Também podia ser algo
contra pragas e insectos. As pessoas talvez mandassem defenestrar a casa.
Haveria, assim, defenestradores profissionais.
Ou quem sabe seria
uma daquelas misteriosas palavras que encerram os documentos formais? “Nesses termos,
pede defenestração...” Era uma palavra cheia de implicações. Devo até tê-la usado
uma ou outra vez, como em:
-Aquele é um defenestrado.
Dando a entender que
era uma pessoa, assim, como dizer? Defenestrada. Mesmo errada era a palavra exacta.
Um dia, finalmente,
procurei no dicionário. E aí está o Aurelião que não me deixa
mentir. “Defenestração” vem do francês “Defenestration”. Substantivo feminino. Acto
de atirar alguém ou algo pela janela.
Ato de atirar alguém
ou algo pela janela!
Acabou a minha
ignorância, mas não minha fascinação. Um acto como esse só tem nome próprio e
lugar nos dicionários por alguma razão muito forte. Afinal, não existe, que eu
saiba, nenhuma palavra para o acto de atirar alguém ou algo pela porta, ou
escada a baixo. Por que então, defenestração?
(…)
(…)
-Com prédios de três,
quatro andares, ainda era possível. Até divertido. Mas, daí para cima é crime.
Todas as janelas do quarto andar para cima devem ter um cartaz: “Interdito
defenestrar”. Os transgressores serão multados. Os reincidentes serão presos.
Na Bastilha, o
Marquês de Sade deve ter convivido com notórios defenestradores. E a compulsão,
mesmo suprimida, talvez ainda persista no homem, como persiste na sua
linguagem.

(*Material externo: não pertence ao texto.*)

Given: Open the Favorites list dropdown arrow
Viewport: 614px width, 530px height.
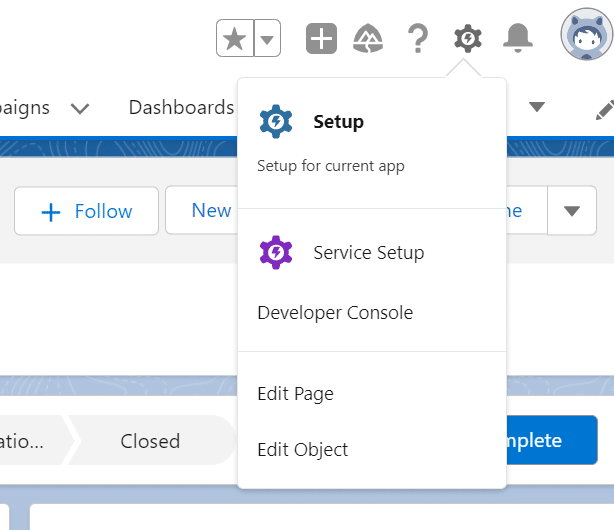Looking at the screenshot, I should (267, 40).
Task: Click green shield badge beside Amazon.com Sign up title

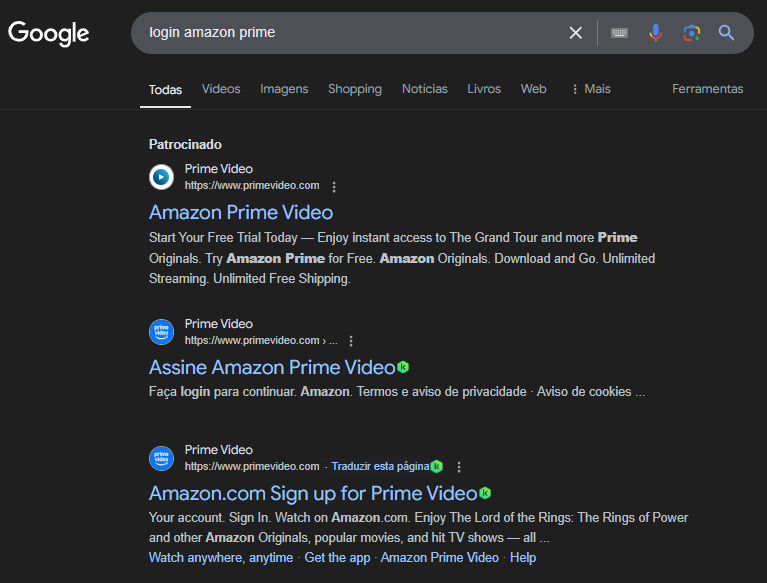Action: pyautogui.click(x=485, y=493)
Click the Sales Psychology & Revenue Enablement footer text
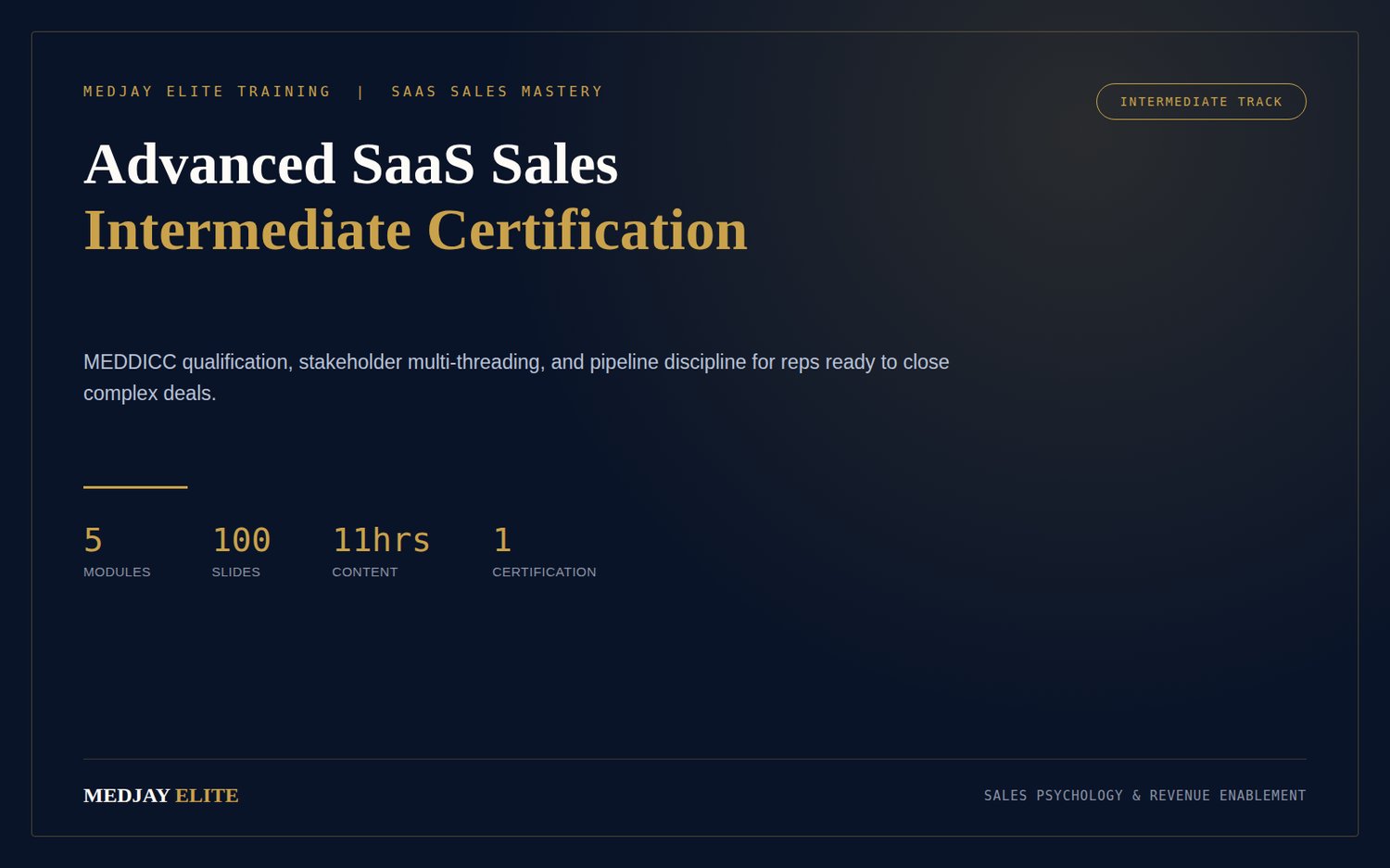Viewport: 1390px width, 868px height. [x=1144, y=796]
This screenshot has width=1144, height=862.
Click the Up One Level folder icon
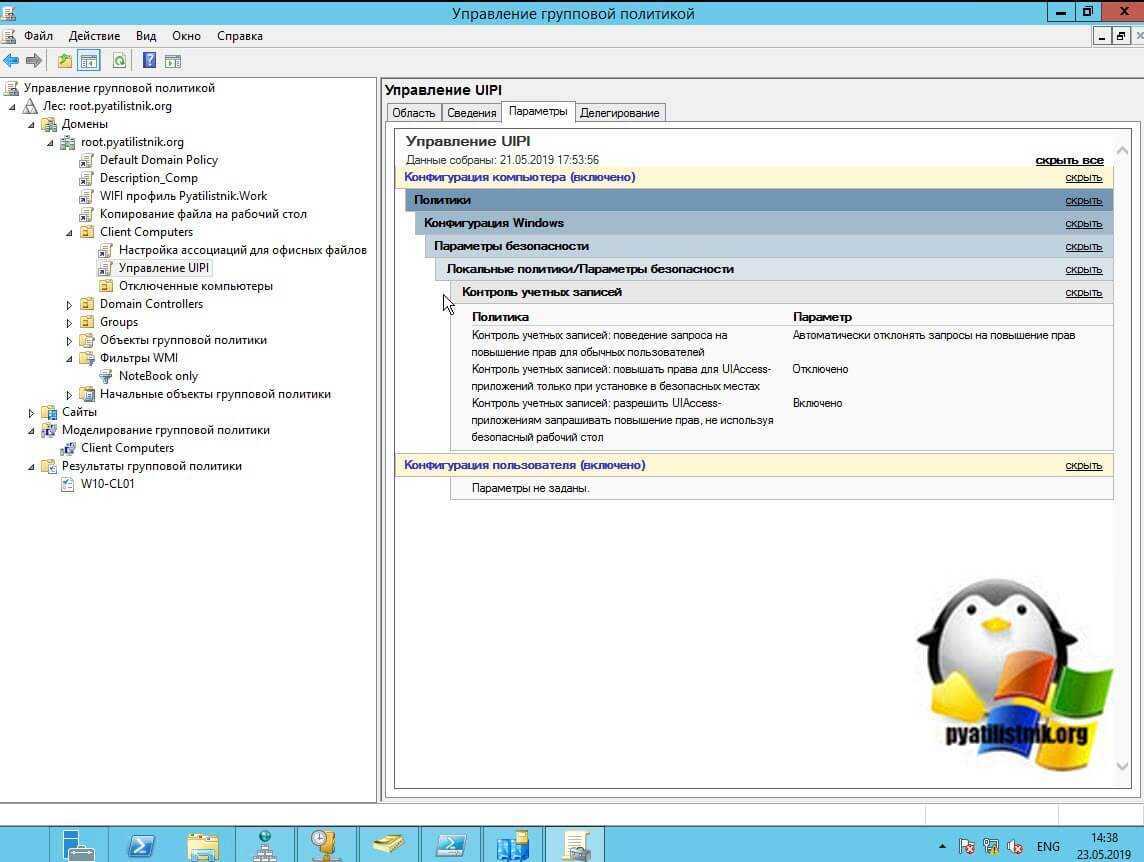65,61
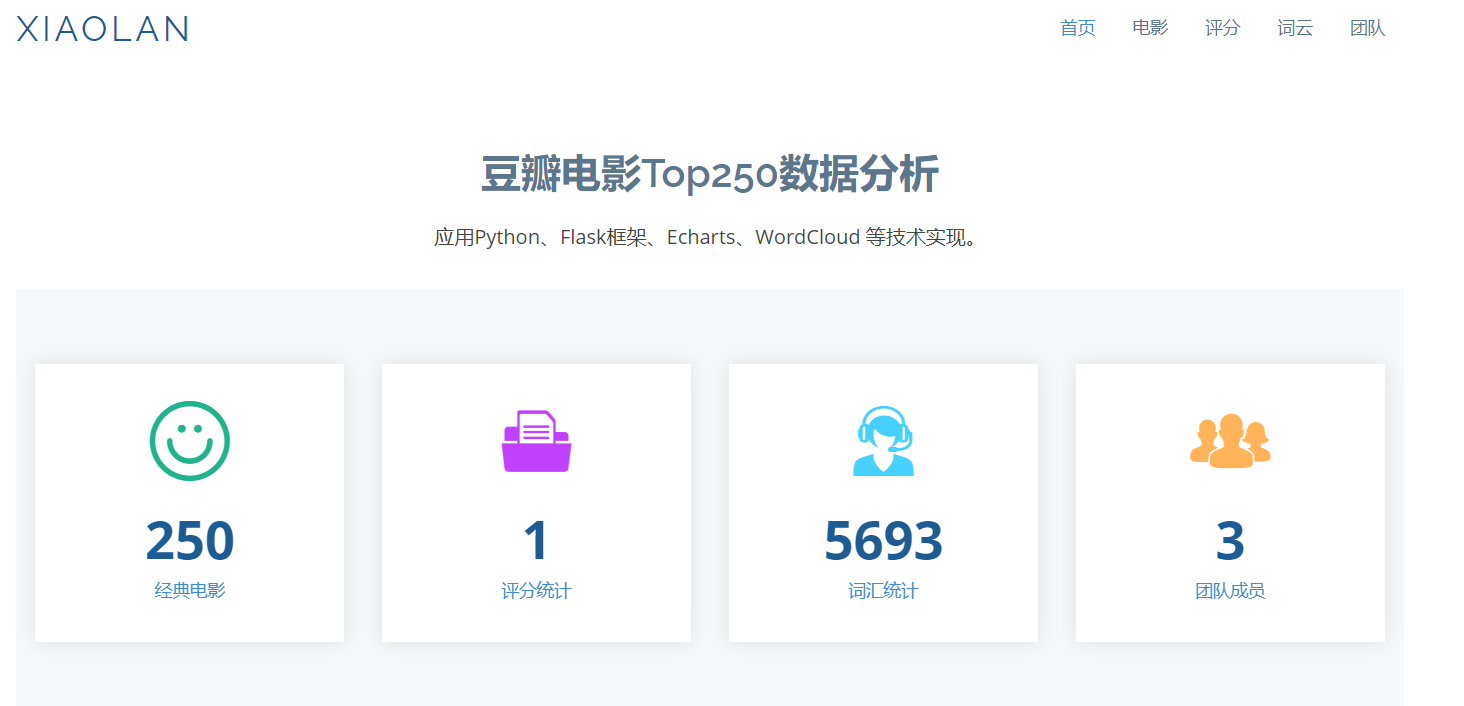Screen dimensions: 1464x706
Task: Open the 词云 page from the navbar
Action: tap(1294, 28)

O mundo pode estar cheio de defenestradores latentes.
- É essa estranha
vontade de atirar alguém ou algo pela janela, doutor…
- Humm, O Impulsus
defenestrex de que nos fala Freud. Algo a ver com a mãe. Nada com o que se
preocupar – diz o analista, afastando-se da janela.
Quem entre nós nunca
sentiu a compulsão de atirar alguém ou algo pela janela? A basculante foi
inventada para desencorajar a defenestração. Toda a arquitectura moderna, com as
suas paredes externas de vidro reforçado e sem aberturas, pode ser uma reacção
inconsciente a esta volúpia humana, nunca totalmente dominada.
Uma multidão cerca o
homem que acaba de cair na calçada. Entre gemidos, ele aponta para cima e
balbucia:
- Fui defenestrado…
- Fui defenestrado…
Alguém comenta:
- Coitado. E depois ainda
o atiraram pela janela.
Agora mesmo deu-me
uma estranha compulsão de arrancar o papel da máquina, amassá-lo e defenestrar
esta crónica. Se ela sair é porque resisti.